Collection entries

————

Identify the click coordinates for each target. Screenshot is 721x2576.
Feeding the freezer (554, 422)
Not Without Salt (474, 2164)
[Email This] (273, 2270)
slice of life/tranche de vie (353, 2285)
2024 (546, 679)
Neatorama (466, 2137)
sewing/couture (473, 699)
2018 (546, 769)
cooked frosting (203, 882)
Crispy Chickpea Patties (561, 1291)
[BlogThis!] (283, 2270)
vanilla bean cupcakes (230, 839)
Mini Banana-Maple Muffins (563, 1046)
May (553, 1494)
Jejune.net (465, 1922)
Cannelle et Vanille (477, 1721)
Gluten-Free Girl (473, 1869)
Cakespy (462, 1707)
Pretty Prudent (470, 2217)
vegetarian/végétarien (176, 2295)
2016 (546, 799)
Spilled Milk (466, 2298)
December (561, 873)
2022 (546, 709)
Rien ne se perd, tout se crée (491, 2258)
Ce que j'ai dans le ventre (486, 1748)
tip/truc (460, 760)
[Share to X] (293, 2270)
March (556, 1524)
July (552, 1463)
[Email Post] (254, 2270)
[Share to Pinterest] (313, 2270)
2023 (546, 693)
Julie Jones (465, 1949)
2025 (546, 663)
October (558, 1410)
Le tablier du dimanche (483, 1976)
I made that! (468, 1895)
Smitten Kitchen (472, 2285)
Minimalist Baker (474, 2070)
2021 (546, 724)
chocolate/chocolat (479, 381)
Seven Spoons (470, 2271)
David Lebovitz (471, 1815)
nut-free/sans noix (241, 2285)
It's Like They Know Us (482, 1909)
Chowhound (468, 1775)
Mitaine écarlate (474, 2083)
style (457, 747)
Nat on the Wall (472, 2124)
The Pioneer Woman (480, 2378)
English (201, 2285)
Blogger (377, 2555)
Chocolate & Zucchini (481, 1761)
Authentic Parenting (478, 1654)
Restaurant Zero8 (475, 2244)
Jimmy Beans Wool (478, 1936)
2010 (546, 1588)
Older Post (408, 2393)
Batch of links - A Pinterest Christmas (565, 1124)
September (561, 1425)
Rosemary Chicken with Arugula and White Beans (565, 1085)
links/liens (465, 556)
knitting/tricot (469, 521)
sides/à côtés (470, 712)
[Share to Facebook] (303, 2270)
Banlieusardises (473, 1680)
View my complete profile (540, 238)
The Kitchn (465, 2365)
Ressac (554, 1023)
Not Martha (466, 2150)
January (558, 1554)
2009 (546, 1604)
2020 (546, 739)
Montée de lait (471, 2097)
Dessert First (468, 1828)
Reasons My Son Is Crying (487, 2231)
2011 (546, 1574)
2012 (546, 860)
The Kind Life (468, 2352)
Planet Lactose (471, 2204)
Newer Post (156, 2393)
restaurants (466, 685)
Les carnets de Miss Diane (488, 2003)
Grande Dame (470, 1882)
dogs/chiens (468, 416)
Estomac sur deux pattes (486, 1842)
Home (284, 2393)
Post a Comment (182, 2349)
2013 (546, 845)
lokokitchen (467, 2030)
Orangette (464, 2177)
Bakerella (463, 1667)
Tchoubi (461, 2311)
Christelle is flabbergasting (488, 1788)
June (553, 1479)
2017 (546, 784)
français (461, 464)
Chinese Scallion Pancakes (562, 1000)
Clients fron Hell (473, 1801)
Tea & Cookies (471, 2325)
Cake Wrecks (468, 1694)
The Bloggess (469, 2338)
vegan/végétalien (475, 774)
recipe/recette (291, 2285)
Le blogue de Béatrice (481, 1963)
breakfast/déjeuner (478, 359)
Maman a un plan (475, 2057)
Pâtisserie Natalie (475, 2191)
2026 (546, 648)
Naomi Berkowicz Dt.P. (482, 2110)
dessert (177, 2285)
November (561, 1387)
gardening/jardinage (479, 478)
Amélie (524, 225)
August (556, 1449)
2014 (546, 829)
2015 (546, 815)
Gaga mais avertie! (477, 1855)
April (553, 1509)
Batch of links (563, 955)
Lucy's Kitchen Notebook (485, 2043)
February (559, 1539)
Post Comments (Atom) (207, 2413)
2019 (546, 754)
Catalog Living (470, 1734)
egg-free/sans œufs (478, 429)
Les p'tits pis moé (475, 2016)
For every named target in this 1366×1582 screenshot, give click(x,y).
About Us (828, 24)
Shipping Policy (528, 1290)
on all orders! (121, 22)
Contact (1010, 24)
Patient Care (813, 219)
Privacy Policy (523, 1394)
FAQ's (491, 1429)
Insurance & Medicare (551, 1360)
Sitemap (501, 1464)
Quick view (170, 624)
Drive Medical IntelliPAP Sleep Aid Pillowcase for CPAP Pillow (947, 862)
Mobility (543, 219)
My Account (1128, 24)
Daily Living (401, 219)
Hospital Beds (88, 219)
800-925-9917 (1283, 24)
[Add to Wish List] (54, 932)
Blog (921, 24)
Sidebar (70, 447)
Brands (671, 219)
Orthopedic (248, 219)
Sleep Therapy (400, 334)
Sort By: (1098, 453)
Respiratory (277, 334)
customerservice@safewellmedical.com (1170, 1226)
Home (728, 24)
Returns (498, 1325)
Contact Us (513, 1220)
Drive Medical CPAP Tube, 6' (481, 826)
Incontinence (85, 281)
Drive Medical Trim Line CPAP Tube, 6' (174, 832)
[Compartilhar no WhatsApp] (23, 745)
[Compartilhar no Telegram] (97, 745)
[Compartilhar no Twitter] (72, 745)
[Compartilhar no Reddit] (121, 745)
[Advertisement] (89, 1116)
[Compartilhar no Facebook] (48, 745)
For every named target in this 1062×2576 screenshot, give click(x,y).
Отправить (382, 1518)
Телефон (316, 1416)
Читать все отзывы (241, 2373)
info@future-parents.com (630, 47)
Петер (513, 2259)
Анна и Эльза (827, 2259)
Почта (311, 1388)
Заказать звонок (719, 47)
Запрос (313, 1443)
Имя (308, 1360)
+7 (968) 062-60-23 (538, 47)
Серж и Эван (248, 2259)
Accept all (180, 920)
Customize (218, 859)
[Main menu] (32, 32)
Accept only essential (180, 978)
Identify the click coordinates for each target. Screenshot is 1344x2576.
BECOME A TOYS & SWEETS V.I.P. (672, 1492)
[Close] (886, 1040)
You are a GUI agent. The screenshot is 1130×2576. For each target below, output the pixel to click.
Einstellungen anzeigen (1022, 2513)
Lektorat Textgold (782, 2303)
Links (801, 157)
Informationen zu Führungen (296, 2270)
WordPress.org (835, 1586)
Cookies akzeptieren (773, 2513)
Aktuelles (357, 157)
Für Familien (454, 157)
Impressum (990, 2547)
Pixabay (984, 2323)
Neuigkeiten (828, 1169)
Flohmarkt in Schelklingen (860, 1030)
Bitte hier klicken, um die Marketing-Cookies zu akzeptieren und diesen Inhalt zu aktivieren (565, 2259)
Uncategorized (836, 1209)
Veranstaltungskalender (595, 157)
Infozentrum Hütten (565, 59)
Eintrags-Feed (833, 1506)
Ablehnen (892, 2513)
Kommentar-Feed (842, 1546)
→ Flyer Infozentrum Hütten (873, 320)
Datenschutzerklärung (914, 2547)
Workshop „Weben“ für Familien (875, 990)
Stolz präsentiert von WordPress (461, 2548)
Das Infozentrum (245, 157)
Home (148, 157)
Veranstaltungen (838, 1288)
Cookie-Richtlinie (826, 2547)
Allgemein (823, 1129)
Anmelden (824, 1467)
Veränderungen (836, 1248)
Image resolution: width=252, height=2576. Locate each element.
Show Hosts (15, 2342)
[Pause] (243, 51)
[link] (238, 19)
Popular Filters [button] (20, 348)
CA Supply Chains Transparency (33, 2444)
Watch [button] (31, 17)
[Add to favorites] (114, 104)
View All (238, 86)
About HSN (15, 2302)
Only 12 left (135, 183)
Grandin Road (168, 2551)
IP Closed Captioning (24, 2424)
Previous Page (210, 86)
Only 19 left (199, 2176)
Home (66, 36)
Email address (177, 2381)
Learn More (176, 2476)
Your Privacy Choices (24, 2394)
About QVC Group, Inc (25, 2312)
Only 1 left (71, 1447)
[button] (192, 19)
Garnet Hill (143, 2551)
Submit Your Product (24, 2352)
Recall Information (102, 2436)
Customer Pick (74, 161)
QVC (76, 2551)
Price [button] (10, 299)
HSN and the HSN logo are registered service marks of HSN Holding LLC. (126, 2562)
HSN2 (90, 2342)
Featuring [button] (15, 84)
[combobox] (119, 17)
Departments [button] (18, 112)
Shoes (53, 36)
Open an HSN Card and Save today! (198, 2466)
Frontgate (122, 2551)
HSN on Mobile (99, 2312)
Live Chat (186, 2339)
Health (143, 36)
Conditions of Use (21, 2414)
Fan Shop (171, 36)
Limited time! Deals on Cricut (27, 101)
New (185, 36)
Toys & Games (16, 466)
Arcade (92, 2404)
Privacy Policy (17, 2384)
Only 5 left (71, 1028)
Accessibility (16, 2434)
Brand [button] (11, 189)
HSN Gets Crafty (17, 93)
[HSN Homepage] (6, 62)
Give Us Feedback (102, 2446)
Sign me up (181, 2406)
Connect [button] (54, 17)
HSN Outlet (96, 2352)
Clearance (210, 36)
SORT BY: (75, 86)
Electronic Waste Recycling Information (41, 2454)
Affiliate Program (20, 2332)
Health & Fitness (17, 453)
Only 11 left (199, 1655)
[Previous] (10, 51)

————

__What to do__
A single number is expected: how many lines in the entries above hold the word "Post".

__Answer section__
5